In den Medien wurde in der Vergangenheit vermehrt über die Entsorgung neuwertiger Ware berichtet. Besonders kritisiert wird die vermeintliche massenweise Vernichtung von den zurückgesendeten Waren. Um dieser Ressourcenverschwendung entgegenzuwirken, hat die Bundesregierung das Kreislaufwirtschaftsgesetz novelliert. Die Änderung führt eine Obhutspflicht ein, die besagt, dass Versandhandelsunternehmen die Gebrauchstauglichkeit neuwertiger, funktionstüchtiger Erzeugnisse erhalten müssen, damit diese nicht so leicht entsorgt werden (§23 Abs. 2 Nr. 11 KrWG). Hierfür soll zukünftig in einer sogenannten Transparenzverordnung festgehalten werden, welche Daten die Unternehmen den Behörden zukünftig im Hinblick auf Retouren und Überhänge zur Verfügung stellen müssen. Mit der Transparenzverordnung soll die Einhaltung der Obhutspflicht sichergestellt werden. Dafür soll in der Verordnung eine Berichtspflicht beschlossen werden, die die Versandhandelsunternehmen dazu verpflichtet, wichtige Daten zur Einhaltung der Obhutspflicht zu übermitteln. Doch vorher stehen noch einige Fragen aus: Wer ist eigentlich dafür verantwortlich, welche Waren sind betroffen und wie sollen die Regeln eigentlich umgesetzt werden? Ebenso wichtig: Welche Daten können die Unternehmen überhaupt liefern und wie kann man eine solche Verordnung möglichst unbürokratisch umsetzen?

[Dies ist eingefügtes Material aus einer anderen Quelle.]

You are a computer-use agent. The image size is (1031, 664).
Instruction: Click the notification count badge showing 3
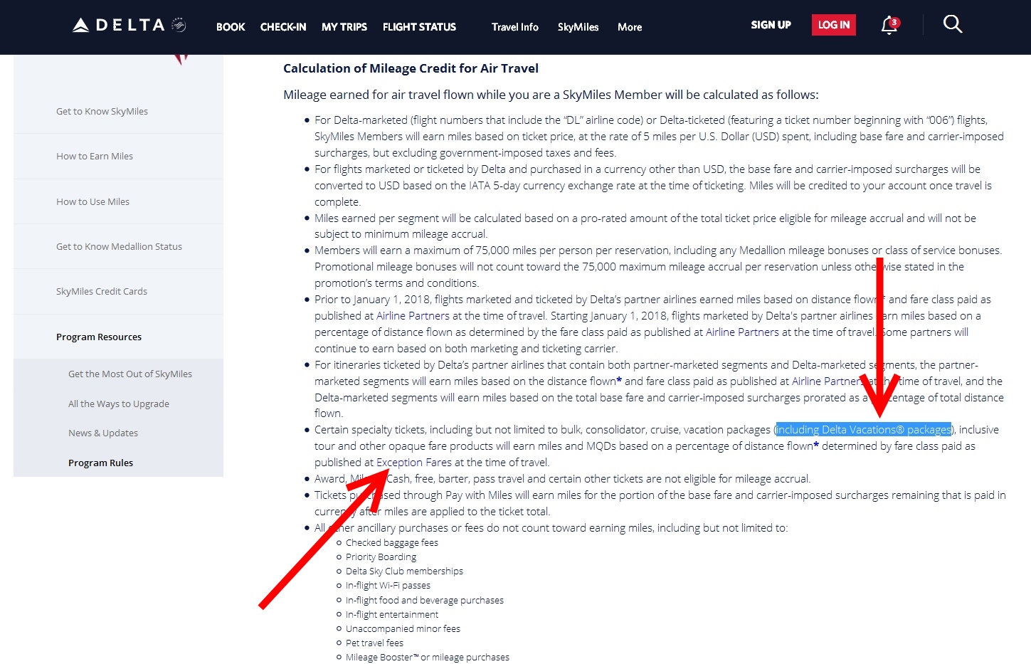click(895, 21)
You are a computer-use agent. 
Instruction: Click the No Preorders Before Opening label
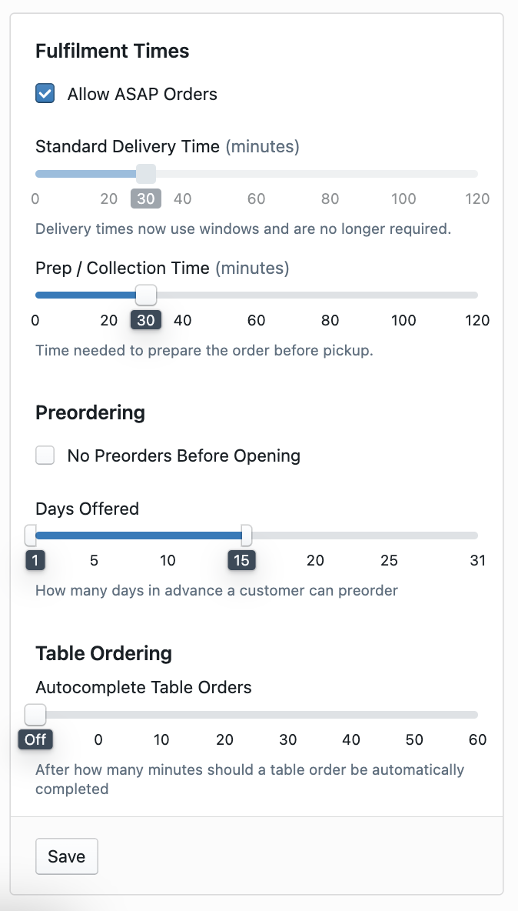tap(184, 456)
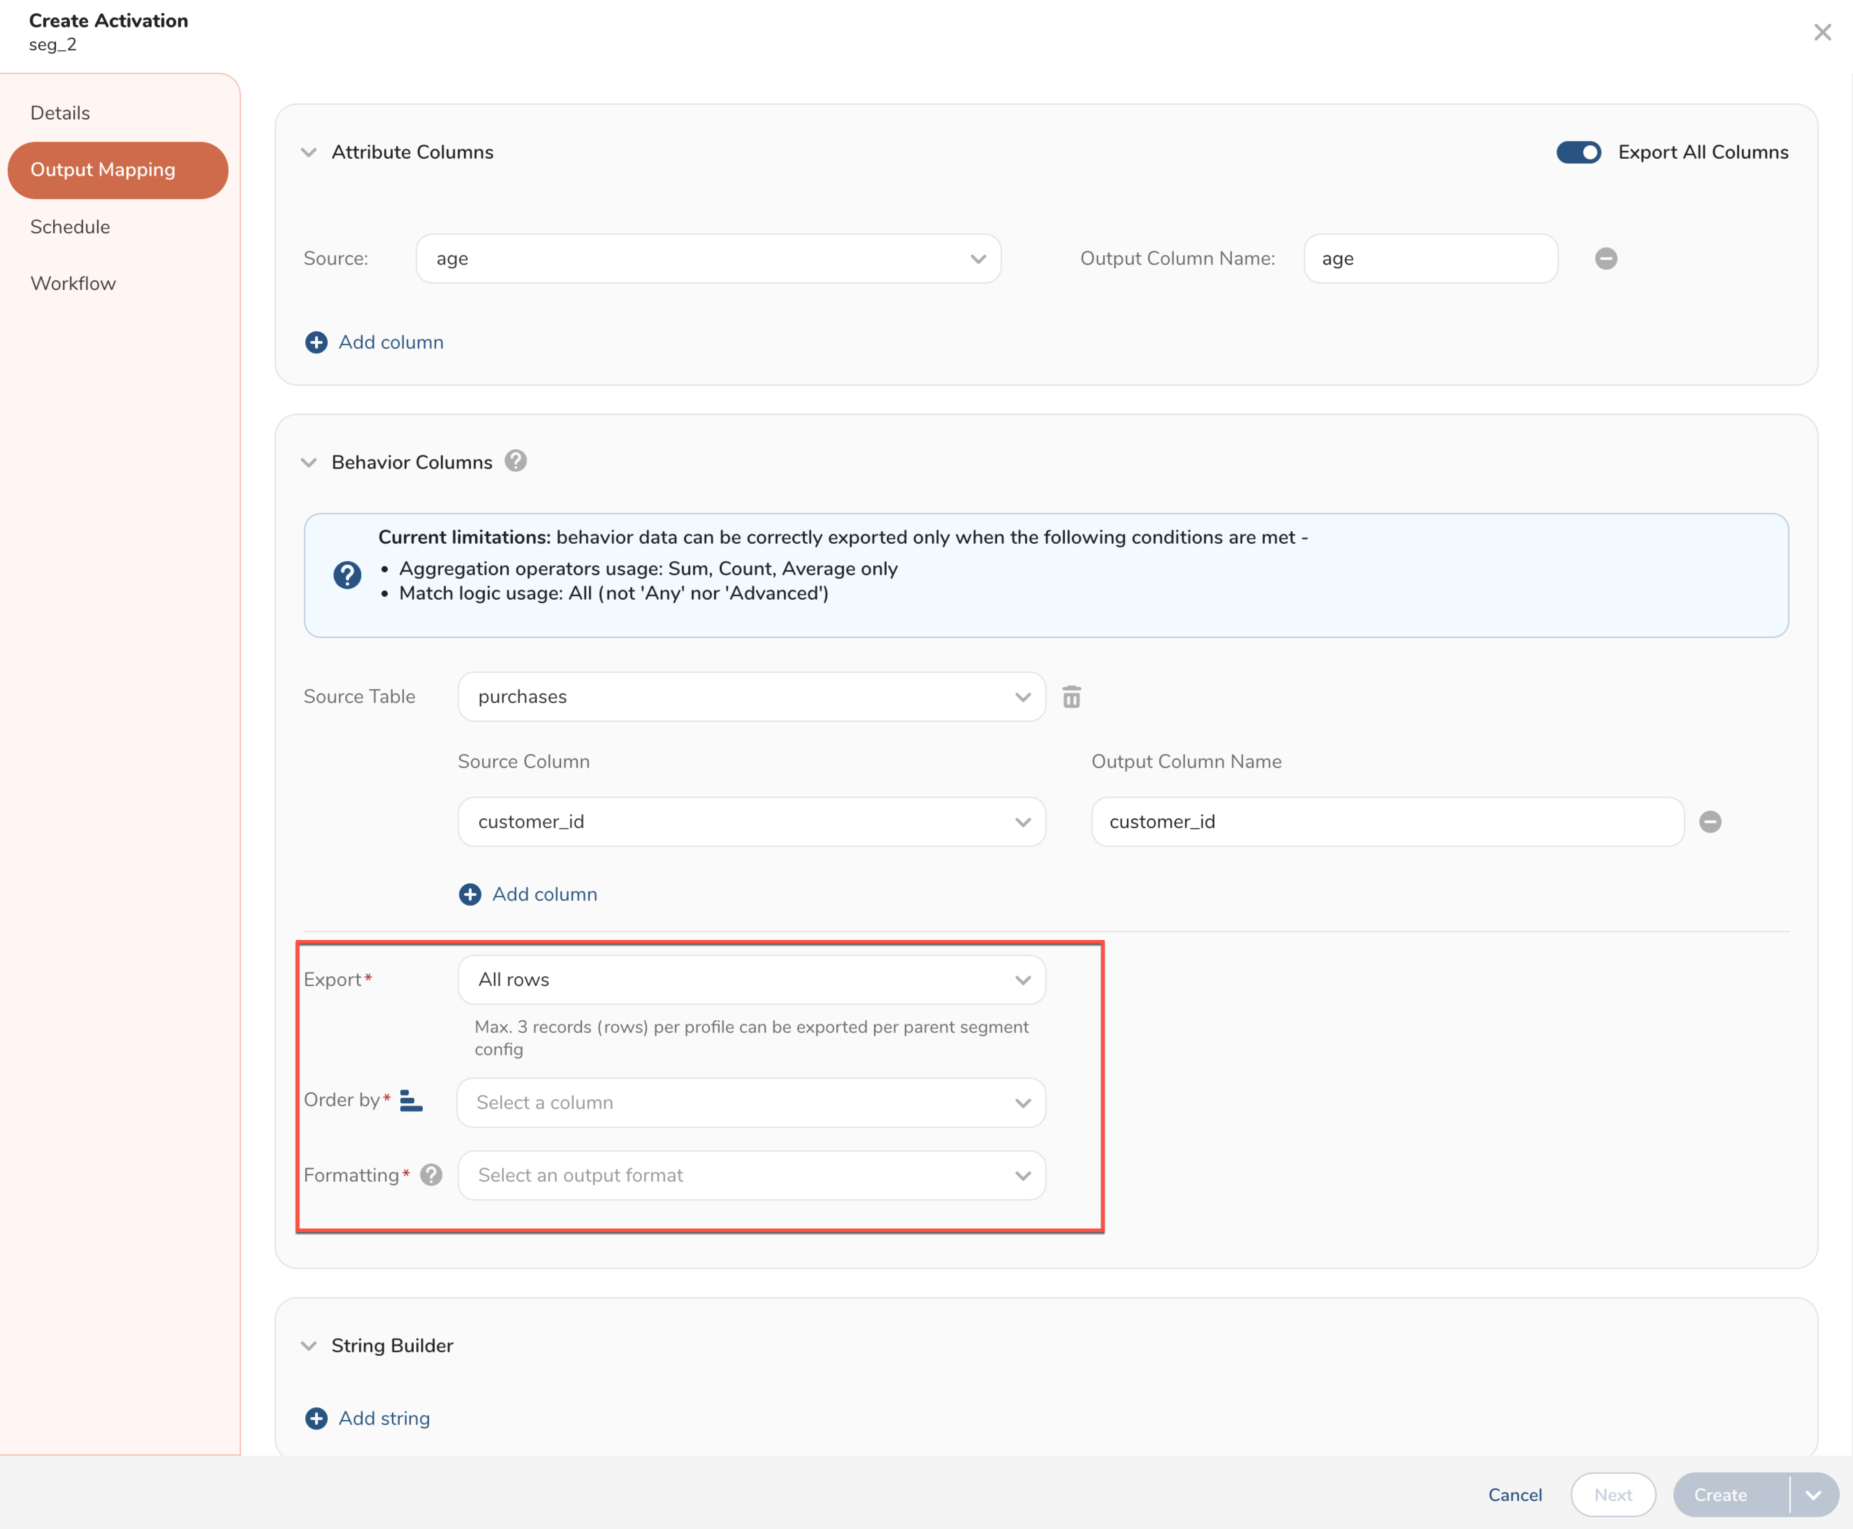Screen dimensions: 1853x1529
Task: Click the Cancel link
Action: point(1515,1495)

In einem Projekt der FH Wedel gemeinsam mit dem Bundesverband E-Commerce und Versandhandel Deutschland e. V. (bevh) sollten daher Retourenprozesse von Unternehmen analysiert werden, um besser zu verstehen, wie man das Retourenmanagement nachhaltiger gestalten kann. Hierfür wurden kleine und mittlere Unternehmen (KMU) qualitativ befragt, um mögliche Probleme mit einer solchen Berichtspflicht aufzudecken und um inhaltliche Vorschläge für solch eine Verordnung zu liefern. Bei KMU kann davon ausgegangen werden, dass sie vergleichsweise weniger Ressourcen für eine Umsetzung haben als Großunternehmen, und somit auch vor mehr Schwierigkeiten stehen.

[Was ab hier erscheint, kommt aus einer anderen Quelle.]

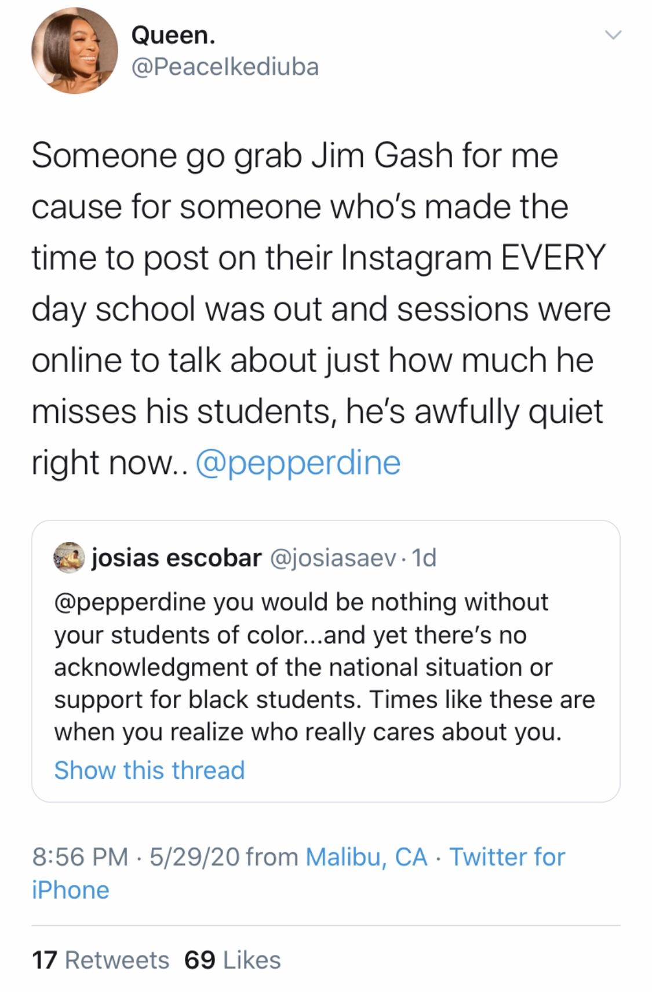Screen dimensions: 652x992
Task: Click the word iPhone in tweet source
Action: (70, 890)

Die Untersuchung wurde mit neun Online- und Versandhandelsunternehmen durchgeführt und lieferte überraschende Ergebnisse. Anders als medial berichtet, ist die Vernichtung von Ware für alle befragten Unternehmen eine absolute Ausnahmesituation. Die Unternehmen erhalten ihre Produkte demnach nicht nur aus Nachhaltigkeitsaspekten, sondern vor allem aus betriebswirtschaftlichen Gründen. Die Anzahl an Entsorgungen von Retouren und Überhängen liegt bei allen befragten Unternehmen im Promillebereich.

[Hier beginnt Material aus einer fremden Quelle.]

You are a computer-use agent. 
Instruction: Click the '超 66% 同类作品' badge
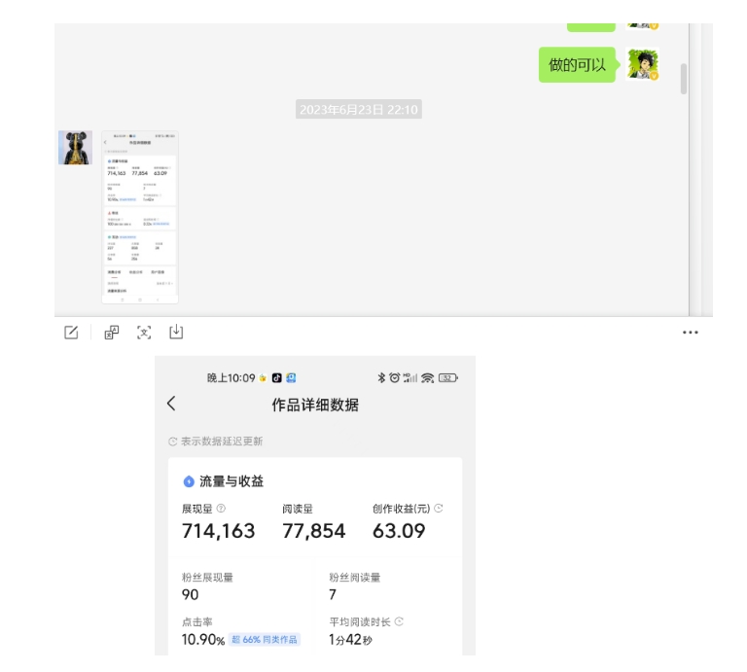[265, 640]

Der Großteil der befragten Unternehmen hat heute schon die Ressourcen und die Möglichkeiten, die Daten aus ihren ERP-Systemen auszulesen und den Behörden zu liefern. Da die Retourenquoten im Bereich der Textilien unter allen Warengruppen am höchsten ist und die fachgerechte Entsorgung etwa von elektronischen Produkten hohe Mehraufwände verursacht, wäre es ein sinnvoller Ansatz, nur Daten zu Waren aus eben diesen Kategorien zu liefern (Schäfer, 2019). Im Modebereich können die Retourenquoten nämlich bis zu 70 Prozent betragen (Achter 2020). Laut §§289b 267 HGB haben kleine Unternehmen nicht mehr als 12 Millionen Euro Jahresumsatz, bzw. 50 Arbeitnehmer und 6 Millionen Euro Bilanzsumme. Demnach wäre es sinnvoll, wenn die Verordnung nur Versandhandelsunternehmen mit einem Jahresumsatz von mehr als 12 Millionen Euro beträfe, da besonders kleine Unternehmen durch die Vorgaben der Transparenzverordnung belastet würden. In einem jährlichen Rhythmus sollte der Bericht von den Unternehmen geliefert werden, um den Aufwand auf Seiten der Unternehmen und auf Seiten der Behörden möglichst zu reduzieren.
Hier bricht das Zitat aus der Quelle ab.